From the Brooklyn Nets tripling down on the superteam concept to the defending champion Los Angeles Lakers needing to win a play-in game to qualify for the playoffs, there was no shortage of unpredictability throughout the shortened 72-game NBA regular season.
But the biggest surprise of all might be summed up in these 17 words: The New York Knicks and Atlanta Hawks are opposing one another in an Eastern Conference playoff series.
The Knicks will appear in the postseason for the first time since 2013 Sunday night, when they are scheduled to host the Hawks in the opening game of the best-of-seven first-round series.
The fourth-seeded Knicks and fifth-seeded Hawks each finished 41-31, but New York earned the higher seed and home-court advantage by going 3-0 against Atlanta.
Coaching changes helped to hasten the extensive rebuilds for both teams. Last July, the Knicks hired the no-nonsense Tom Thibodeau, a turnaround artist who might have pulled off his most impressive feat yet in overseeing a rapid culture change in New York.
Thibodeau directed the Chicago Bulls, who advanced out of the first round only once since their second three-peat ended in 1998, to the conference semifinals or beyond three times in five years before snapping the Minnesota Timberwolves’ 13-year postseason drought in his second season at the helm in 2017-18.

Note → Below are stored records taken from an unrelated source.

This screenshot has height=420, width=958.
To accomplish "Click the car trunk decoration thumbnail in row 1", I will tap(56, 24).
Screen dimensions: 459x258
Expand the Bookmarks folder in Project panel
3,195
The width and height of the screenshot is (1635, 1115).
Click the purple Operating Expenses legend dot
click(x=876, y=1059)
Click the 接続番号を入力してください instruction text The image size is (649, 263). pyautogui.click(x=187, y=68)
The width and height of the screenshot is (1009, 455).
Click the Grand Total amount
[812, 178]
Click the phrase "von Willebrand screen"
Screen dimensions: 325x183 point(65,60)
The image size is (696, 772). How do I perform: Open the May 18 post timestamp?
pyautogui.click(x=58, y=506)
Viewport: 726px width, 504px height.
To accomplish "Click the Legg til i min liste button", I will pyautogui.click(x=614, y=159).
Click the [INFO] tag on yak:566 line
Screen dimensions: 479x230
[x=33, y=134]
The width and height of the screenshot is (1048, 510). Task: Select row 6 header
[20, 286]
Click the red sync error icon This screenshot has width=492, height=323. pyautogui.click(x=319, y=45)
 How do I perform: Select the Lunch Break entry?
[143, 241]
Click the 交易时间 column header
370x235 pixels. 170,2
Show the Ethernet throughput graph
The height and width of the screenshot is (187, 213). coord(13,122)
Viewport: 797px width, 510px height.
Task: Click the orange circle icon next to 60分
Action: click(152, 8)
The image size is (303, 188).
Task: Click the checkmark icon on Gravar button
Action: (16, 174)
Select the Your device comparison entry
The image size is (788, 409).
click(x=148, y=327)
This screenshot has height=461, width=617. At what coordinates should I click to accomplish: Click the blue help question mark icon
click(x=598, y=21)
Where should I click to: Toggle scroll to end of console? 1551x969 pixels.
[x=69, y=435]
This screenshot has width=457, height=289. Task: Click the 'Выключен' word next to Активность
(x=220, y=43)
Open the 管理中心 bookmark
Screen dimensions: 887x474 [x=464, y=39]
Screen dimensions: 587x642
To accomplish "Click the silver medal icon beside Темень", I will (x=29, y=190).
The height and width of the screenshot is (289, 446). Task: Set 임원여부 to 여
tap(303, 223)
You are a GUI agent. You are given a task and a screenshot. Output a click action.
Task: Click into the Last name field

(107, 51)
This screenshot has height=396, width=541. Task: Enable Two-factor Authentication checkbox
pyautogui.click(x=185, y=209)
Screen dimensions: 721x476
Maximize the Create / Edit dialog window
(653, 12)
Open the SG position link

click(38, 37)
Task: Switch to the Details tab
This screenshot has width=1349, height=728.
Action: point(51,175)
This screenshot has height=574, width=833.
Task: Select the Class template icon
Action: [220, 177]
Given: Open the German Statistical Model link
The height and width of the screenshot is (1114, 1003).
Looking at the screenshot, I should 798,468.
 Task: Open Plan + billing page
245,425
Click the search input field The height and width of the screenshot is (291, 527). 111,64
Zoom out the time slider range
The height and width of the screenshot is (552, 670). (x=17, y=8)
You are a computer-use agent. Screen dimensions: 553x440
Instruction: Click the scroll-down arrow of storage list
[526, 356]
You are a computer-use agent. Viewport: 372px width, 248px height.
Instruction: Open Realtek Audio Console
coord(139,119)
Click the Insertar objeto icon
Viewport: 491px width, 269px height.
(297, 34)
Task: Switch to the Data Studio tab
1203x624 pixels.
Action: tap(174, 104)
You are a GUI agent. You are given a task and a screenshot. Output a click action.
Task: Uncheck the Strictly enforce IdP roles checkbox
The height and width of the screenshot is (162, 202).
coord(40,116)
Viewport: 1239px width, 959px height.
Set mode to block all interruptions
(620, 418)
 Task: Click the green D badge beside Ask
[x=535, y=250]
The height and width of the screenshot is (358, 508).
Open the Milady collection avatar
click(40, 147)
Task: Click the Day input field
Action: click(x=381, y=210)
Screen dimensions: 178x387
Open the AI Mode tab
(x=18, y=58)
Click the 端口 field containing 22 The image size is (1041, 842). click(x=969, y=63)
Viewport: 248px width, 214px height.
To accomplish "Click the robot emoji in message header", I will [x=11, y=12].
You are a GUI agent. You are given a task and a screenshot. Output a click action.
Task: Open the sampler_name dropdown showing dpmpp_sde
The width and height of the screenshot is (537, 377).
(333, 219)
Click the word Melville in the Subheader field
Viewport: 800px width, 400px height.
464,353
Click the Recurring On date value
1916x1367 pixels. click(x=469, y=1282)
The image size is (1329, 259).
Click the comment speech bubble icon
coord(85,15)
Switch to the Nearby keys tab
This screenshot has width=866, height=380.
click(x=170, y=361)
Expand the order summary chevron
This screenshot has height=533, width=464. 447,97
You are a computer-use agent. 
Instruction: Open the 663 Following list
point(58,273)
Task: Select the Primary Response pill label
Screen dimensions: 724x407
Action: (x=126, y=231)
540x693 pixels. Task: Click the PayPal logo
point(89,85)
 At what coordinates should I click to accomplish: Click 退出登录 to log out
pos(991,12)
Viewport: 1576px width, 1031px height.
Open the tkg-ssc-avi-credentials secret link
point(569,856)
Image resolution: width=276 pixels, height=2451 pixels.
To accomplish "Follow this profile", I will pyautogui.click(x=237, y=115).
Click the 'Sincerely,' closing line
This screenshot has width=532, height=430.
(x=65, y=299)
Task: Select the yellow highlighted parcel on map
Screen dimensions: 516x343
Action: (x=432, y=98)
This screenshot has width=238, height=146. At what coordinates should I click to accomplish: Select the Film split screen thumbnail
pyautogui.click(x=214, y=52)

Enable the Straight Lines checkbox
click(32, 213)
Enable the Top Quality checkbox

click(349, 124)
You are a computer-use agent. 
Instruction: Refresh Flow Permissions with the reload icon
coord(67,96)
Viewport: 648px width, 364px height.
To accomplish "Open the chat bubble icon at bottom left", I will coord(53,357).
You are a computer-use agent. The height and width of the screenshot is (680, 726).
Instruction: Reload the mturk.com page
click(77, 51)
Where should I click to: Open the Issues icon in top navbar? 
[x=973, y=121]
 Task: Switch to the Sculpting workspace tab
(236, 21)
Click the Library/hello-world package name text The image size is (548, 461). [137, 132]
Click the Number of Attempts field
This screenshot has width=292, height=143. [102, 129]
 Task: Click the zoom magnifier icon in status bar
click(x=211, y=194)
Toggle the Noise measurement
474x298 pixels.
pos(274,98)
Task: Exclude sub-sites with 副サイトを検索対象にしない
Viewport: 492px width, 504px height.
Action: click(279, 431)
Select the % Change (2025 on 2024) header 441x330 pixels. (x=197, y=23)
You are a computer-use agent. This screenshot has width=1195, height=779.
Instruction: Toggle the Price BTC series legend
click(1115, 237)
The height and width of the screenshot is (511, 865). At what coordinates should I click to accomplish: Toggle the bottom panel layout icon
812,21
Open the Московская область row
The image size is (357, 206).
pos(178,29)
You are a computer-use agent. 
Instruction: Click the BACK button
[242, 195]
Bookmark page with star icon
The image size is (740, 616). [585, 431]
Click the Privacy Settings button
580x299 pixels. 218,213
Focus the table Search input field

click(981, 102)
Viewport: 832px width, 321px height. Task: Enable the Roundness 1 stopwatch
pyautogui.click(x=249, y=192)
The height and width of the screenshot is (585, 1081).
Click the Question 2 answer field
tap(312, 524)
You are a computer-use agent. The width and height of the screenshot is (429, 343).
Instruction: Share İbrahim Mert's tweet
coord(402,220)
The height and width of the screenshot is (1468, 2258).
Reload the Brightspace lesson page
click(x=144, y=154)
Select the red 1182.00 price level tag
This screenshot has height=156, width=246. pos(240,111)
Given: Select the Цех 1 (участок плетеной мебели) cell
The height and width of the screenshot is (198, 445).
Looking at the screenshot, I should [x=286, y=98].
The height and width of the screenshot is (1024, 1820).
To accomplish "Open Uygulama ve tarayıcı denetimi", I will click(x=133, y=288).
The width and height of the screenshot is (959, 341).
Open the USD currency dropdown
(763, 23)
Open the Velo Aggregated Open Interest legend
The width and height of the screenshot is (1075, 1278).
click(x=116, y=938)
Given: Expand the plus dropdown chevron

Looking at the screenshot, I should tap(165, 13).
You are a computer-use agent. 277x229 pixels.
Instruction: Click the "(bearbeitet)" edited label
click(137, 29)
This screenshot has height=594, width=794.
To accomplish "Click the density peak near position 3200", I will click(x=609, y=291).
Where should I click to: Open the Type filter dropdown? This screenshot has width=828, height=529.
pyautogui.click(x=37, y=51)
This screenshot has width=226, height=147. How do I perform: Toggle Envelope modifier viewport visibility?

The Knicks were 190 games under .500 the previous seven seasons, a span in which they ranked among the bottom half of the NBA in points allowed per game five times. But under Thibodeau this season, New York allowed a league-low 104.7 points per game while finishing the season with 16 wins in its final 20 games.
Of course, for the famously dour Thibodeau, the work is just beginning.
“You don’t want to feel too good,” Thibodeau said following a 96-92 win over the Boston Celtics in the regular-season finale May 16. “You always want more.”
The defensive-minded Knicks will get the type of test Thibodeau enjoys against the Hawks, who tied for 11th in the NBA with an average of 113.7 points per game yet were the only team with nine players averaging in double figures.
The Hawks, who last reached the playoffs in 2017 and were 85 games under .500 the previous three seasons, didn’t begin surging until head coach Lloyd Pierce was fired March 1 and replaced on an interim basis by assistant coach Nate McMillan, who went to the playoffs nine times in 14 full seasons as a head coach with the Seattle SuperSonics, Portland Trail Blazers and Indiana Pacers.
Atlanta, which was 14-20 and in 11th place in the East under Pierce, won its first eight games under McMillan and exceeded 100 points 34 times in the final 38 games.
“This is what I came down here for, to try to help this team get to the next level,” McMillan said after the Hawks clinched a playoff berth by beating the Washington Wizards 120-116 on May 12. “These guys have stood up and accepted that. I’m just thrilled to death that I can be part of this.”